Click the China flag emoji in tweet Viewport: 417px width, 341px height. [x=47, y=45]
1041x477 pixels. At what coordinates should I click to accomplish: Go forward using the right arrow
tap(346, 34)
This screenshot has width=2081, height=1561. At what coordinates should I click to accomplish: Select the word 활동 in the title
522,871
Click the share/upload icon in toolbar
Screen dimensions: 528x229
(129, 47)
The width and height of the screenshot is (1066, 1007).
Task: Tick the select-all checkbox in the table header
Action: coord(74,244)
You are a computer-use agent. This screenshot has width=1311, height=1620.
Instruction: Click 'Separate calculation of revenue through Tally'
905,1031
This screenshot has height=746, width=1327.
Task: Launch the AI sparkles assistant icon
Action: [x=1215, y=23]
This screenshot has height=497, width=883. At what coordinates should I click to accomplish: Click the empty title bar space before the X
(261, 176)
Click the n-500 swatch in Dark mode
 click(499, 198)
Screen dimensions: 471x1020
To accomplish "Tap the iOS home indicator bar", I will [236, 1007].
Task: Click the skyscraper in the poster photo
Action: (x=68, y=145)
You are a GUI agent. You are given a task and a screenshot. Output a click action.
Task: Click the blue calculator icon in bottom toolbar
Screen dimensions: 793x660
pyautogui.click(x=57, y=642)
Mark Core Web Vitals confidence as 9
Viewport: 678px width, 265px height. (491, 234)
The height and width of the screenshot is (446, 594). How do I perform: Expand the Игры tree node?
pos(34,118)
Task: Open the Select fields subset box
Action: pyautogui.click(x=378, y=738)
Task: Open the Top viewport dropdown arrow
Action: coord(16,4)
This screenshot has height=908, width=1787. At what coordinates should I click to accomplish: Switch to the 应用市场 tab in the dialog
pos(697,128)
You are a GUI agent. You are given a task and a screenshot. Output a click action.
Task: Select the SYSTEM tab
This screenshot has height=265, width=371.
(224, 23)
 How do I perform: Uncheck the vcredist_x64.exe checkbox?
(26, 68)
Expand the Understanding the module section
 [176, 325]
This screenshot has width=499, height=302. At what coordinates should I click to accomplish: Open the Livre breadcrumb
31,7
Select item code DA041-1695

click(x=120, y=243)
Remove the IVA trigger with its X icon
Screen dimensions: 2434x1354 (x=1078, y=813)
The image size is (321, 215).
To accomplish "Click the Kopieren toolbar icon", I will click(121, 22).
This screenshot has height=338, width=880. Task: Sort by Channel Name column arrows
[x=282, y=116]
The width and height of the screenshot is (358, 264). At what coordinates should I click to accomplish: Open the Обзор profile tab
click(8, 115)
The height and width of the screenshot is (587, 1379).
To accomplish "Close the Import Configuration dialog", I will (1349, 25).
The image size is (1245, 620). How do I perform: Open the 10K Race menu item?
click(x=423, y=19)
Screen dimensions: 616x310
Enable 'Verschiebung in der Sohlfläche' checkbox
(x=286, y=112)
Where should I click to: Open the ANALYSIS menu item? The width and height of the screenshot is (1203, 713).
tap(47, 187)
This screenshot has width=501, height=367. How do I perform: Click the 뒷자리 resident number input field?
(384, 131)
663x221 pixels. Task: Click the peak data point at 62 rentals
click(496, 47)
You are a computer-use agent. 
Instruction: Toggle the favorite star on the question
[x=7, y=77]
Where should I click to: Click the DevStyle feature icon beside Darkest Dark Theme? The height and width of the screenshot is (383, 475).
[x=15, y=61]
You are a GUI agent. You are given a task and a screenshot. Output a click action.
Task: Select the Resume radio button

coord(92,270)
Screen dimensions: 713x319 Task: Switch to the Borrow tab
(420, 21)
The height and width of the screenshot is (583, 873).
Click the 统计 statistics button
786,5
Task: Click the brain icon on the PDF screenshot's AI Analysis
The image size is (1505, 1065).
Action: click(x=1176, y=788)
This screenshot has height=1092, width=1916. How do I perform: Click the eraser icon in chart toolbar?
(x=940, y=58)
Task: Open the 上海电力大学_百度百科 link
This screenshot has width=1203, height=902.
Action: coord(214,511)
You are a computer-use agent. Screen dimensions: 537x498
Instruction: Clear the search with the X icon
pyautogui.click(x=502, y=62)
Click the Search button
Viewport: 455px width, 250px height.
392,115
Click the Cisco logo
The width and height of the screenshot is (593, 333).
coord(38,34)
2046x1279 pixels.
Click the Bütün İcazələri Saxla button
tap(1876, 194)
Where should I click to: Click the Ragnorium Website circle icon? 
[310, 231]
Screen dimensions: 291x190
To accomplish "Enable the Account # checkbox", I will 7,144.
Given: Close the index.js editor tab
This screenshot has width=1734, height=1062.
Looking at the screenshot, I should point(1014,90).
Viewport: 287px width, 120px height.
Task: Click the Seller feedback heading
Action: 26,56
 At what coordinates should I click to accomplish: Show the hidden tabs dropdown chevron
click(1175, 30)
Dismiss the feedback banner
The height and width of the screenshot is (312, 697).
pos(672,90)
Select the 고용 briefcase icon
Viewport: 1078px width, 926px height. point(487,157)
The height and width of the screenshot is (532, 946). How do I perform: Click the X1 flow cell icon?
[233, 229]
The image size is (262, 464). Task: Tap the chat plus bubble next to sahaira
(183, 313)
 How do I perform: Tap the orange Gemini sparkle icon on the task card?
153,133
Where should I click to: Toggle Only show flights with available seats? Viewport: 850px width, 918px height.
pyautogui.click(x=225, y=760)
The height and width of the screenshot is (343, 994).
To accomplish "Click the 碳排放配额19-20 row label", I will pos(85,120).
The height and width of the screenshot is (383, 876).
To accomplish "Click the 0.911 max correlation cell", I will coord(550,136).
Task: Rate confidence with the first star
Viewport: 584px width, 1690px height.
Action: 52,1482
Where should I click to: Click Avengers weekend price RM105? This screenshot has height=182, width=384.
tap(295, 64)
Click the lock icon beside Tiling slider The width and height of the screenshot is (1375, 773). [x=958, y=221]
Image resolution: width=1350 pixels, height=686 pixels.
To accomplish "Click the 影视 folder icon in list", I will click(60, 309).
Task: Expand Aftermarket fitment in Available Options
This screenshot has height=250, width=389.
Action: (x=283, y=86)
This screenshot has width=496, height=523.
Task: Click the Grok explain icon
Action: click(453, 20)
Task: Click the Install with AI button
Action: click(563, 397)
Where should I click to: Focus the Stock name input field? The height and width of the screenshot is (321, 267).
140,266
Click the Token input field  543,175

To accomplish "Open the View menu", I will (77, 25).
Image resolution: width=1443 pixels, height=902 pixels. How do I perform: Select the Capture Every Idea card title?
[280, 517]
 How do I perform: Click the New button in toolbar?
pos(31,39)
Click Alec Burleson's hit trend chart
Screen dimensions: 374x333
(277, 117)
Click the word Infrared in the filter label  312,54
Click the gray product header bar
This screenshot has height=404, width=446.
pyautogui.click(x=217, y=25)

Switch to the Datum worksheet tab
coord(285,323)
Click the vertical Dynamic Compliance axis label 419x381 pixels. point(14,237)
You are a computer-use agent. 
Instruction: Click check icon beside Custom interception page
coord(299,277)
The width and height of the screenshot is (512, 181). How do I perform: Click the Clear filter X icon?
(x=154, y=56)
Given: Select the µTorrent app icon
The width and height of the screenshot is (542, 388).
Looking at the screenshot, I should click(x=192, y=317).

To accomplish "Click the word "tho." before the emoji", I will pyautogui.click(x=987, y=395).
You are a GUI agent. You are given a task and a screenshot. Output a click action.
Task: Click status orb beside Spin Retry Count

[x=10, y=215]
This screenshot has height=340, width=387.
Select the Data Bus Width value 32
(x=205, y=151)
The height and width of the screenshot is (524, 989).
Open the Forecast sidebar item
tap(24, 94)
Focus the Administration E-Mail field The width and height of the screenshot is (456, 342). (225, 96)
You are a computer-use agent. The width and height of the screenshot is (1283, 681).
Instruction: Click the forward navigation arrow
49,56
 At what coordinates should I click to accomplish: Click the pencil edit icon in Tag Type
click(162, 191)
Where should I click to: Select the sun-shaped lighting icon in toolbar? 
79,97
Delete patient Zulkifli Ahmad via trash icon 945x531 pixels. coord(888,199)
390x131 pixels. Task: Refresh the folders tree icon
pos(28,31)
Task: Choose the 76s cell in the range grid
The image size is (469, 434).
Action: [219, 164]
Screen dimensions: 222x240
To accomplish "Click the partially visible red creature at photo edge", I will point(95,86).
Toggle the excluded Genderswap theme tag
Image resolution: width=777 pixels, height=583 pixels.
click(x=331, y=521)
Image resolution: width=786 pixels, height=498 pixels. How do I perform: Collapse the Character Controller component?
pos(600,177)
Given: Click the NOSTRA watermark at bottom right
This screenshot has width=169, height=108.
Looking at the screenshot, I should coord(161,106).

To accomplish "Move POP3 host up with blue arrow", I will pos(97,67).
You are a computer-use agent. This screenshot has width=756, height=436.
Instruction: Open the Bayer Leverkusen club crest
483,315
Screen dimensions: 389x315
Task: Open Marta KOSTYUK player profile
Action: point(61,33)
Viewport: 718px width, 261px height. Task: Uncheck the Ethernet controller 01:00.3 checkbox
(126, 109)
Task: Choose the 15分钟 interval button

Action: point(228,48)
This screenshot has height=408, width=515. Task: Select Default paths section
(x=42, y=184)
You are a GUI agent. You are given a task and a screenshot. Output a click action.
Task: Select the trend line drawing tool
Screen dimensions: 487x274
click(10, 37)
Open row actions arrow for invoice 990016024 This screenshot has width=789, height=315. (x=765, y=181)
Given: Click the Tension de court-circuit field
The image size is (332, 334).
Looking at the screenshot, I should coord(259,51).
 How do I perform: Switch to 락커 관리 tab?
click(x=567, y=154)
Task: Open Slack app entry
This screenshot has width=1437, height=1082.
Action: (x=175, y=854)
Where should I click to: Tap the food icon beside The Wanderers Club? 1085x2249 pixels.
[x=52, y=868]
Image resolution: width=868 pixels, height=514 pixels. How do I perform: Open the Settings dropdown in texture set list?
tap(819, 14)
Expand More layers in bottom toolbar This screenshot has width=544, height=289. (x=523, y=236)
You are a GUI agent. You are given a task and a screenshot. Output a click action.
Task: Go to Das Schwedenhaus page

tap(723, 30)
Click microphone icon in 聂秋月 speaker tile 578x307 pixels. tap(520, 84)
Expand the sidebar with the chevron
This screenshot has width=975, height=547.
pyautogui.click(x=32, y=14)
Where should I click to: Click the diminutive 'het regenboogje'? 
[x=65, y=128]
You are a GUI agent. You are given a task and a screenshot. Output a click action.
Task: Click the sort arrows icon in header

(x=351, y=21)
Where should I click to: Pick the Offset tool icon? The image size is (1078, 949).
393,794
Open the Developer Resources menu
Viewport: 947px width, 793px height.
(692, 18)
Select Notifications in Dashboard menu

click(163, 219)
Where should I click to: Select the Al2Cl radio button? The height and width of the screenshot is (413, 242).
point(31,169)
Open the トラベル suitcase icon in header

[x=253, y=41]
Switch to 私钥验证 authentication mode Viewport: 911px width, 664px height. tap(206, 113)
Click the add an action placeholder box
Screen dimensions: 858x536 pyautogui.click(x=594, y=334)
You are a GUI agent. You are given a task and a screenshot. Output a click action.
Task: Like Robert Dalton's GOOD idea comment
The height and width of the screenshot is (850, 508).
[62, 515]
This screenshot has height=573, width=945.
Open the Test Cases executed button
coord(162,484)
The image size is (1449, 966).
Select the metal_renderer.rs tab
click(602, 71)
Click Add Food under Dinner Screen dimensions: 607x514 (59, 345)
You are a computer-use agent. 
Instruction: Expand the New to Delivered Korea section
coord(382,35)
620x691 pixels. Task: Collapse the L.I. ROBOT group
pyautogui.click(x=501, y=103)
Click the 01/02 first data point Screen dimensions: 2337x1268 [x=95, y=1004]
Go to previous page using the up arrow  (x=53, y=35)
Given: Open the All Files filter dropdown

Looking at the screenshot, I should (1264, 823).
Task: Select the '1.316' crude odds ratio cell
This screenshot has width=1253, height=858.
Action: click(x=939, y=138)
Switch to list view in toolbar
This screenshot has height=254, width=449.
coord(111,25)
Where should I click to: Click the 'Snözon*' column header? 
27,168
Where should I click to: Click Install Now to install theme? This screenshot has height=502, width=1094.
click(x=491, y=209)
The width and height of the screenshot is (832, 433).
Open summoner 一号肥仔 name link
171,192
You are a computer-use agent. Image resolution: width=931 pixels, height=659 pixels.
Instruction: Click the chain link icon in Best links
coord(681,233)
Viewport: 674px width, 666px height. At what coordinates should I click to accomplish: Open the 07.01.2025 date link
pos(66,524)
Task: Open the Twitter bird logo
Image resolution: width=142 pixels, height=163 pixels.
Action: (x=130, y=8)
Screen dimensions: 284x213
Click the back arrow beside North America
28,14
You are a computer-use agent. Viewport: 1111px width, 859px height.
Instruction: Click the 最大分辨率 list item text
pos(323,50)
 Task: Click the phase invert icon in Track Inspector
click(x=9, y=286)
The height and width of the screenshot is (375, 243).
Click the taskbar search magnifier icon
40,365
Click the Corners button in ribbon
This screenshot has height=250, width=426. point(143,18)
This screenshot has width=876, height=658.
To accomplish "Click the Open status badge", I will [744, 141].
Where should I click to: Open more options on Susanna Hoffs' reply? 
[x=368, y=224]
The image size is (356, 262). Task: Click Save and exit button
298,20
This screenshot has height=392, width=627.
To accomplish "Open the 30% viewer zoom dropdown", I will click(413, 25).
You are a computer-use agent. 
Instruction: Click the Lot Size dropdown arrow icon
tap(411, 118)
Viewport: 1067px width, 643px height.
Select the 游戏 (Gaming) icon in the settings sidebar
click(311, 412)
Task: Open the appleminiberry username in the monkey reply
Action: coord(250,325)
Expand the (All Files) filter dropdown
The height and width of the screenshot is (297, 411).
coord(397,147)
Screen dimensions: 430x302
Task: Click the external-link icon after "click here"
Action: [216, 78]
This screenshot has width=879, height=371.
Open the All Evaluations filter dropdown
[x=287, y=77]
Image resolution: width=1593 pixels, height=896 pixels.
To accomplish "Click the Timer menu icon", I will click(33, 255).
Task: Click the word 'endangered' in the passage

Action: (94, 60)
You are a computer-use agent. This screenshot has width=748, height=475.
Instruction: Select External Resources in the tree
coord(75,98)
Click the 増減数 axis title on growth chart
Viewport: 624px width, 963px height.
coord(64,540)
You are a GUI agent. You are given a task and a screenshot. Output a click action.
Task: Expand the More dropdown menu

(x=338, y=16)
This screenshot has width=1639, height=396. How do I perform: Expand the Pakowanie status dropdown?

☆ ☆ ☆ ☆ ☆

Task description:
List each line of the data above that contains the string "blue". Matching is case-sensitive.

Output for this task:
Task: Click the blue calculator icon in bottom toolbar
To accomplish "Move POP3 host up with blue arrow", I will pos(97,67).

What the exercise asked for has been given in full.